Description
This comforting Slow Cooker Chicken and Dumplings recipe features tender chicken thighs simmered with a medley of vegetables in a creamy broth, topped with cheesy, chive-studded biscuits cooked right in the slow cooker for a hearty, homey meal that’s perfect for any day of the week.
Ingredients
Scale
Vegetables and Aromatics
- 4 garlic cloves, minced
- 3 stalks celery, thinly sliced
- 2 medium carrots, thinly sliced
- 1 large yellow onion, sliced
Soup and Broth
- 2 (10.5-oz.) cans cream of chicken soup
- 2 (10.5-oz.) cans cream of mushroom soup
- 2 cups chicken broth
Protein
- 1 1/2 lb. boneless skinless chicken thighs
Add-ins
- 1 cup frozen peas
Dumplings and Toppings
- 1 (6-oz.) can buttermilk biscuits
- 1 cup white cheddar cheese (about 4 oz.)
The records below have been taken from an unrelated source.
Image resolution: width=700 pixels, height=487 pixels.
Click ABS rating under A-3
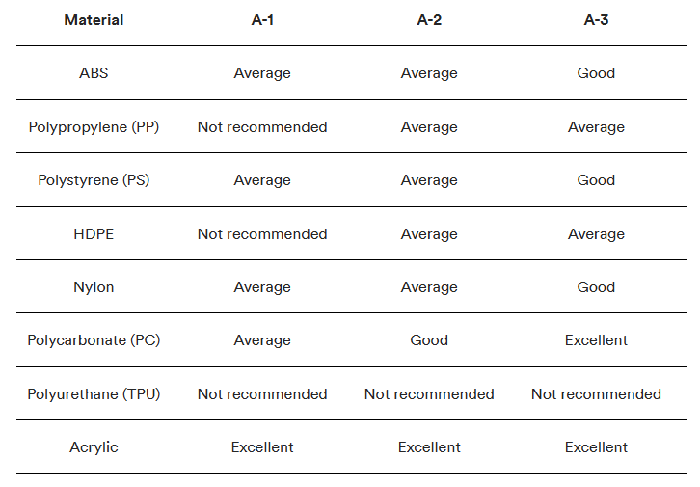point(596,73)
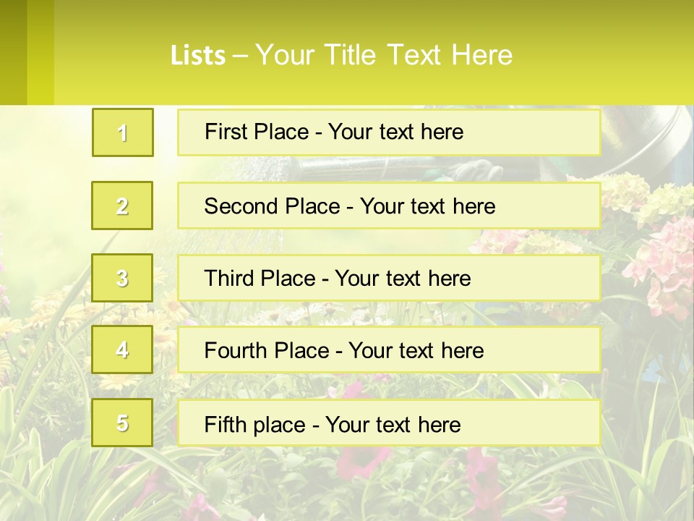Select the number 4 box
The height and width of the screenshot is (521, 694).
pos(122,350)
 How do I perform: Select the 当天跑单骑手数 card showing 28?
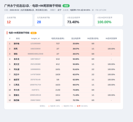tap(48, 20)
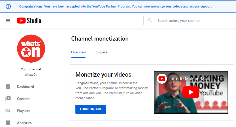This screenshot has width=236, height=127.
Task: Open the Playlists icon in the sidebar
Action: pos(8,111)
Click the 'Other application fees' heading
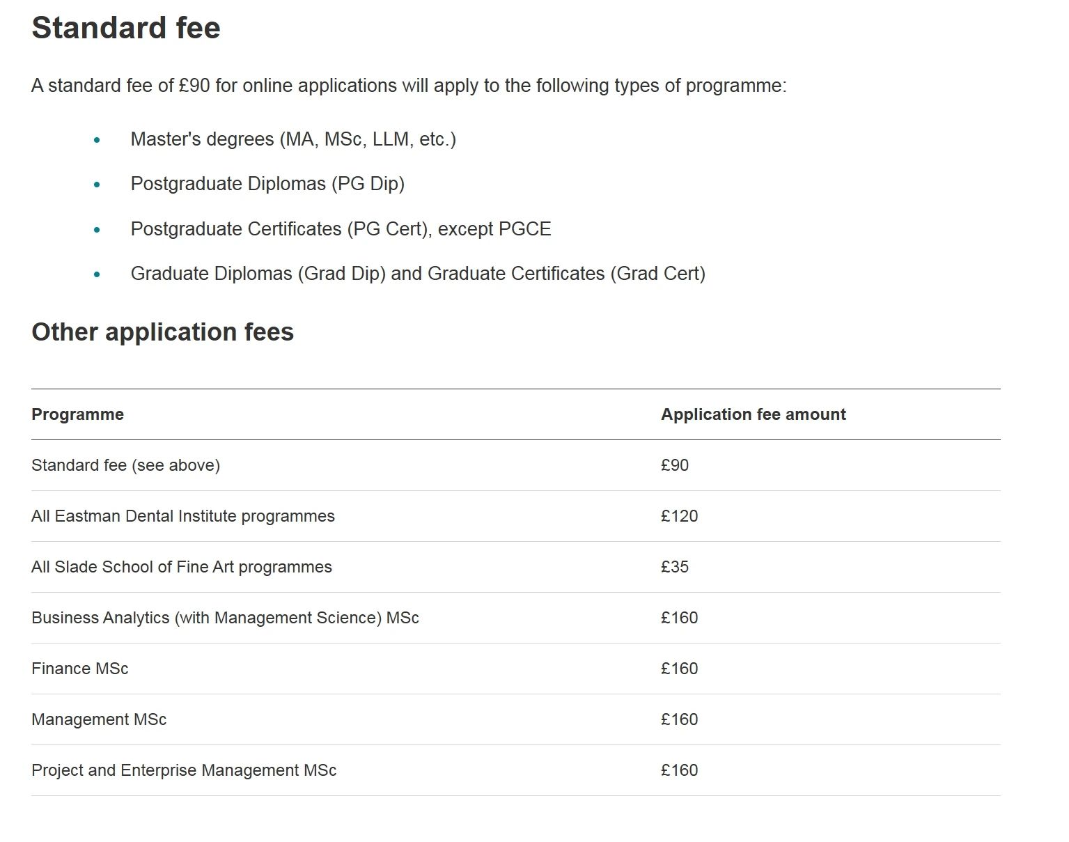Image resolution: width=1069 pixels, height=842 pixels. 162,332
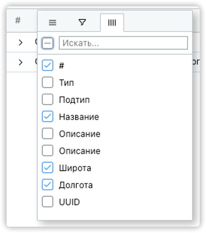Screen dimensions: 206x233
Task: Expand the second table row chevron
Action: [x=21, y=63]
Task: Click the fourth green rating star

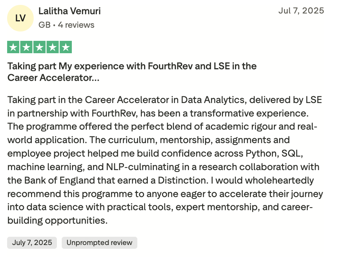Action: (53, 47)
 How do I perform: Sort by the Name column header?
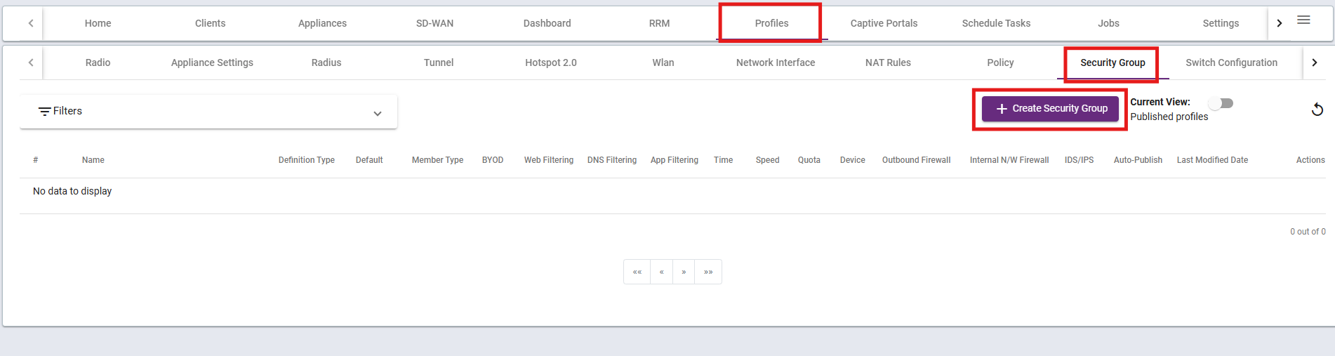93,160
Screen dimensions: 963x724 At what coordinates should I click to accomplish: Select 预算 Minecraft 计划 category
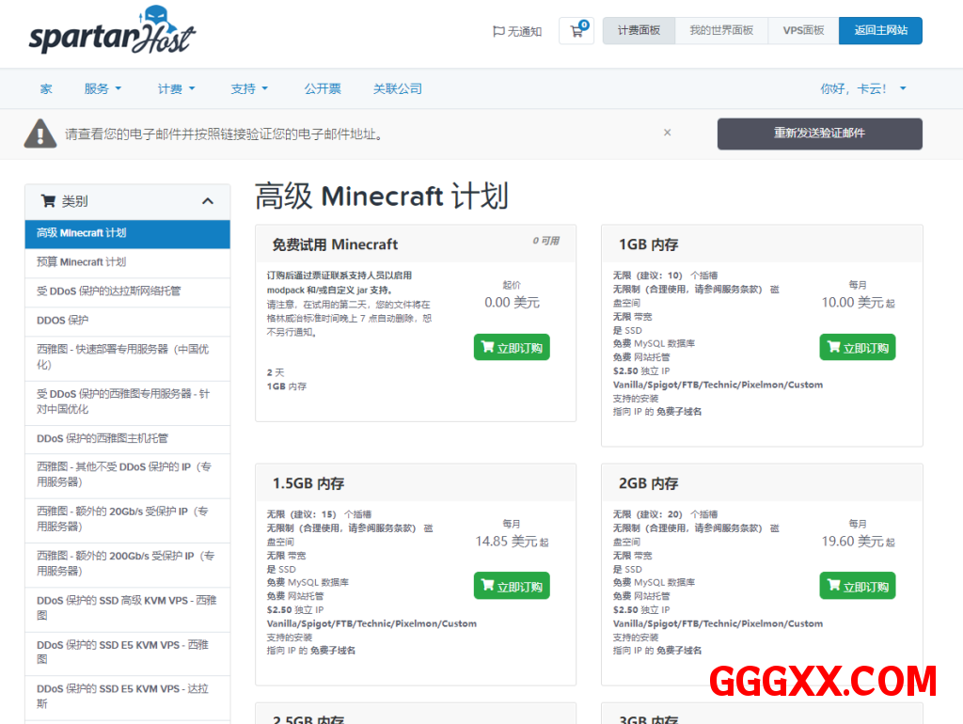point(82,262)
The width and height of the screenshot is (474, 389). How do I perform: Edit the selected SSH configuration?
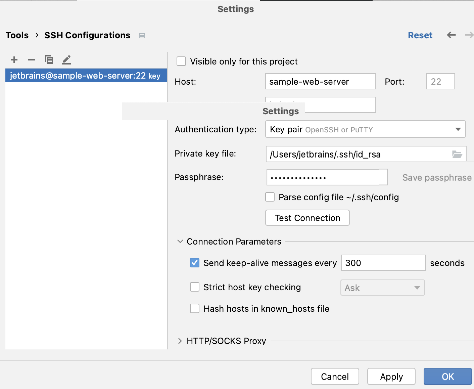click(x=66, y=59)
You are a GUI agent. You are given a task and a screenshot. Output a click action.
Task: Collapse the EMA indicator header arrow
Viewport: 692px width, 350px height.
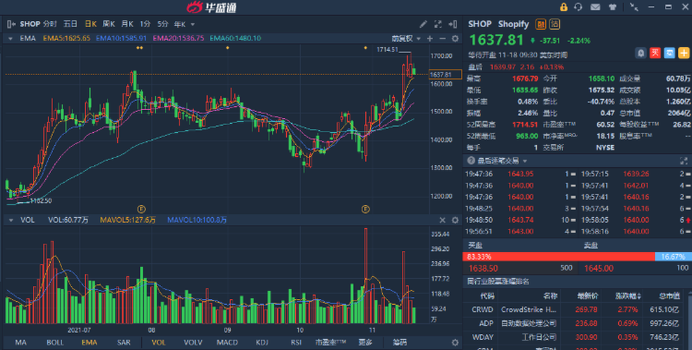pos(10,38)
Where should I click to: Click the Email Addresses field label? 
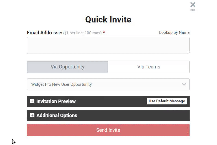click(45, 33)
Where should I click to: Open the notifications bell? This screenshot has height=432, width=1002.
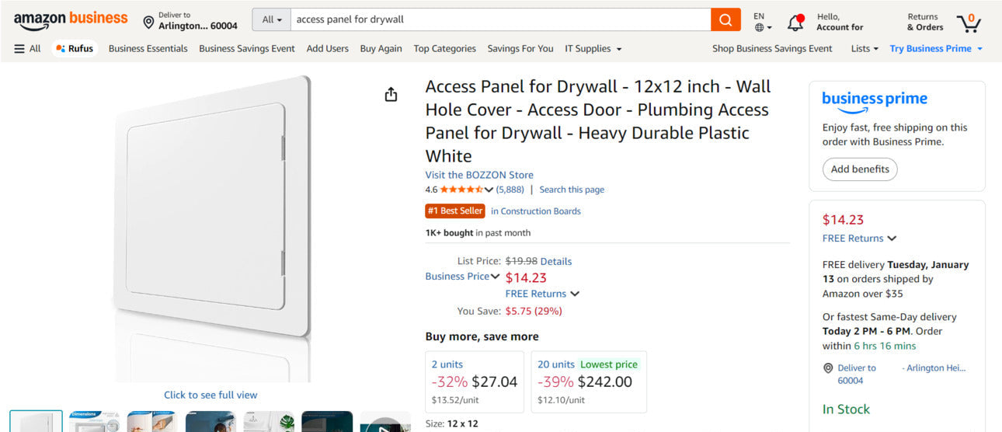click(x=795, y=22)
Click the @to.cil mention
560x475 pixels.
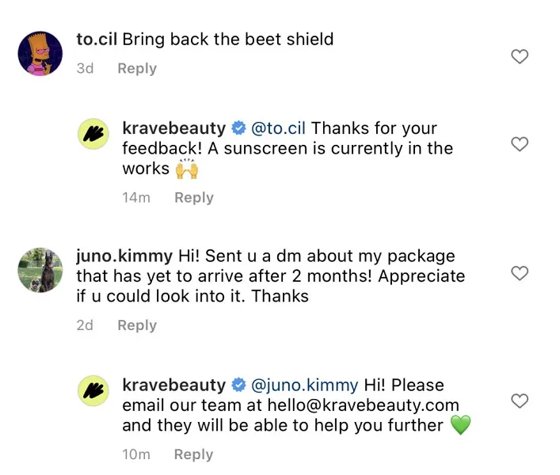(x=279, y=128)
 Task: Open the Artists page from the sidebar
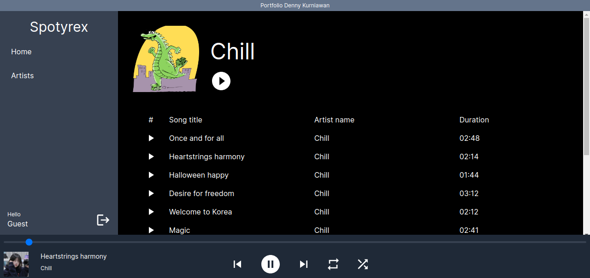(x=23, y=75)
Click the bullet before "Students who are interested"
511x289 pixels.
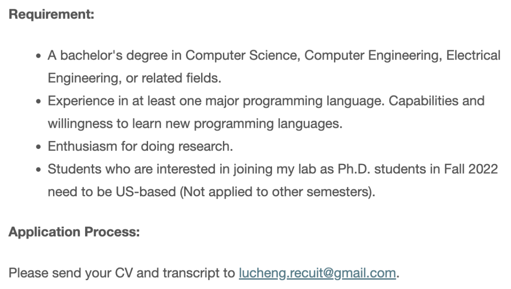39,170
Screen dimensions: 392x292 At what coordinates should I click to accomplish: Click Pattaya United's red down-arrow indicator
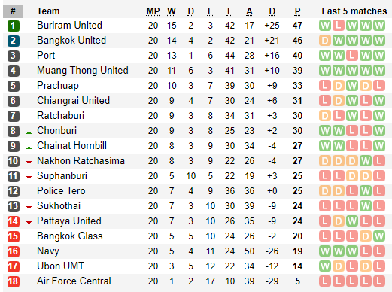coord(29,223)
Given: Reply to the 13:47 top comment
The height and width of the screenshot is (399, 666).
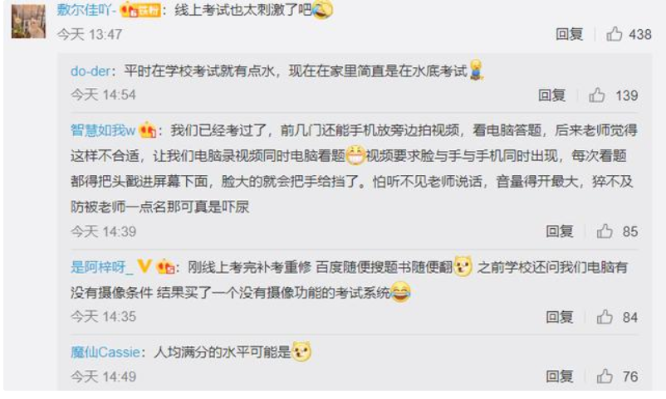Looking at the screenshot, I should (569, 34).
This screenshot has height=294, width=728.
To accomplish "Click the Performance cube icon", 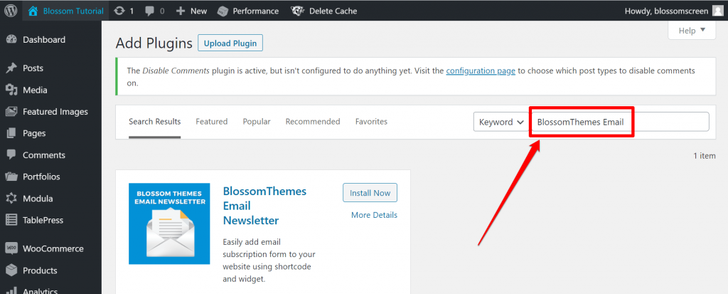I will [223, 11].
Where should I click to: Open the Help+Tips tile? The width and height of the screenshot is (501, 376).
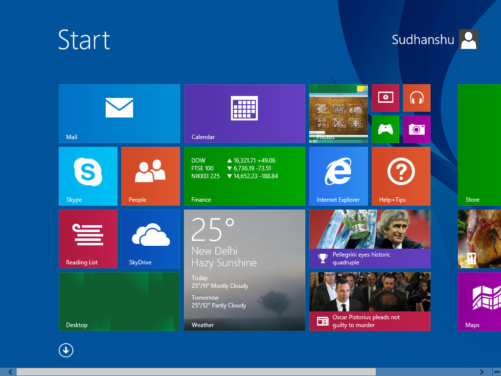[401, 176]
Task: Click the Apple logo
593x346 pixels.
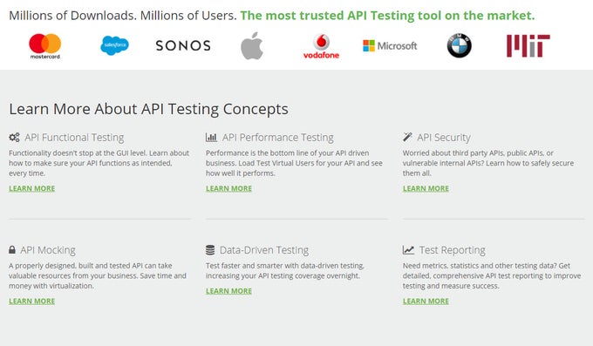Action: [252, 45]
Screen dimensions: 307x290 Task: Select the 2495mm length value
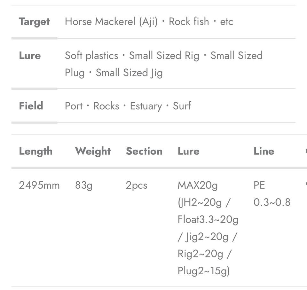coord(39,185)
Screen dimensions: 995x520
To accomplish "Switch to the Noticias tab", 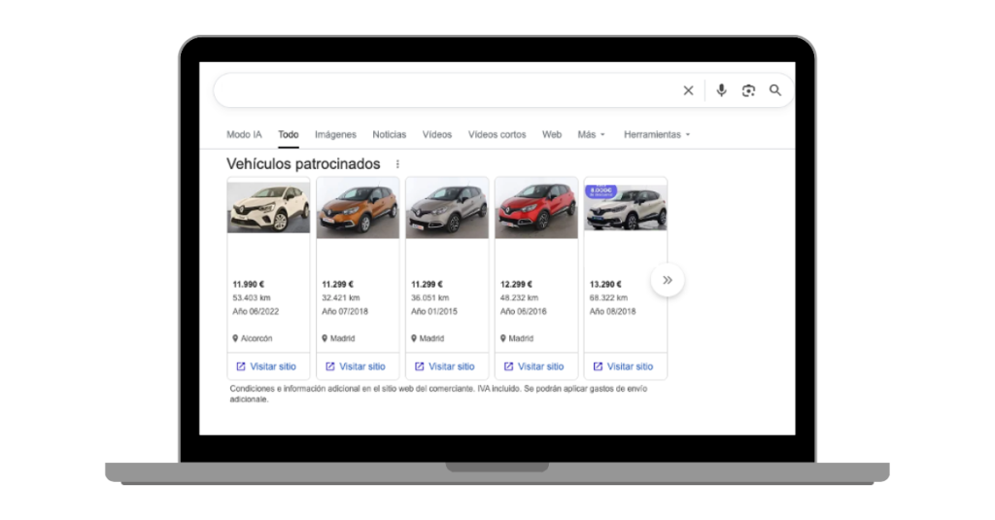I will click(389, 134).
- 2 Tbsp. minced fresh chives
- Chopped parsley, for serving
Instructions
- Prepare the Base: Sprinkle the minced garlic, sliced celery, carrots, and onion into the slow cooker. Add the cream of chicken soup, cream of mushroom soup, and chicken broth; whisk gently to combine everything evenly. Place the boneless skinless chicken thighs on top of the mixture. Cover and cook on the high setting for 2 hours.
- Shred the Chicken: After cooking, carefully remove the chicken thighs from the slow cooker. Use two forks to shred the chicken into bite-sized pieces. Return the shredded chicken to the slow cooker and stir in the frozen peas, mixing well to combine all the ingredients.
- Prepare and Add Biscuits: Lay the buttermilk biscuits on a clean surface. Sprinkle white cheddar cheese and minced fresh chives evenly over the top of each biscuit, pressing the toppings gently into the dough to help them adhere. Cut each biscuit into fourths. Arrange the biscuit pieces over the chicken and vegetable mixture in the slow cooker, distributing them evenly to form a layer on top.
- Cook and Serve: Cover the slow cooker again and cook for an additional 20 to 30 minutes, or until the biscuits are fully cooked through and golden on the bottom. Once done, serve the chicken and dumplings hot, garnished with chopped parsley for a fresh finish.
Notes
- You can substitute chicken thighs with boneless skinless chicken breasts if preferred, but thighs ensure more tenderness and flavor.
- If you like your dumplings thicker, consider adding an extra can of biscuits or cooking for a few more minutes to ensure doneness.
- For a lower sodium version, use reduced-sodium soups and broth.
- Feel free to add other vegetables such as corn or green beans to customize the dish.
- Leftovers can be refrigerated for up to 3 days and gently reheated on the stovetop or microwave.